Back in 1991, we built our eco-lodge on the edge of what is now the biodiverse Tambopata National Reserve, where we operate the ecotourism itineraries we offer to our guests.
Tambopata National Reserve protects an area of more than one thousand square miles of tropical forests, guarding from multiple threats a corner of the Amazon basin that extends from the foothills of the Andes to the Peru-Bolivia border, where Peru’s neighbor has established the Madidi National Park, thereby completing a vast biological corridor.
It is Tambopata’s position between the Andes and the Amazon lowlands that makes it such a biodiversity hotspot. And it is its location in southern Peru, easily reached by air or by bus from Cusco, that makes it uniquely accessible for nature travel lovers. Nowhere else is it possible to visit the Amazon for 3 or 4 days, and see wildlife at the end of a Peru vacation, after visiting Machu Picchu and Cusco and hiking the Inca Trail.
As one of the most biologically diverse places on the planet, our jungle home is classified by biologists as a biodiversity hotspot, and in recognition of Tambopata’s status as home to healthy populations of typical lowland Amazon rainforest fauna and flora, the Peruvian government has named the region as the nation’s “biodiversity capital”.

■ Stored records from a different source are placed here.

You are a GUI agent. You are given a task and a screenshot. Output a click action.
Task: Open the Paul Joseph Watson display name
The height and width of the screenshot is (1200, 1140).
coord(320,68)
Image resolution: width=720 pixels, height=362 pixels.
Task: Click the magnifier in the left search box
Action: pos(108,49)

Tambopata’s ecosystems are made up of more than 10,000 plant species. In these forest, wetland and river habitats, multiple research projects have enabled scientists to identify more than 160 species of mammals and over 650 bird species. Of the more than 3000 butterfly species known to exist in Peru, Tambopata is home to at least 1200, while its lakes and rivers are inhabited by more than 200 species of fish.
While species of major fauna have been driven to near extinction in other parts of South America, in Tambopata they are protected. Those who visit the rainforest and stay with us at our comfortable eco-lodge home can hope to see animals including tapirs, white-lipped peccaries, caimans, anacondas, giant river otters, giant anteaters, giant armadillos, yellow-spotted side-necked turtles, marsh deer, and even the Amazon’s apex predator, the jaguar, populations of which have actually increased in recent years. Our forests are also home to eight species of monkey, some of which are so abundant it is almost impossible not to see or hear them as they roam the forest canopy, including the trees that overlook our eco-lodge buildings.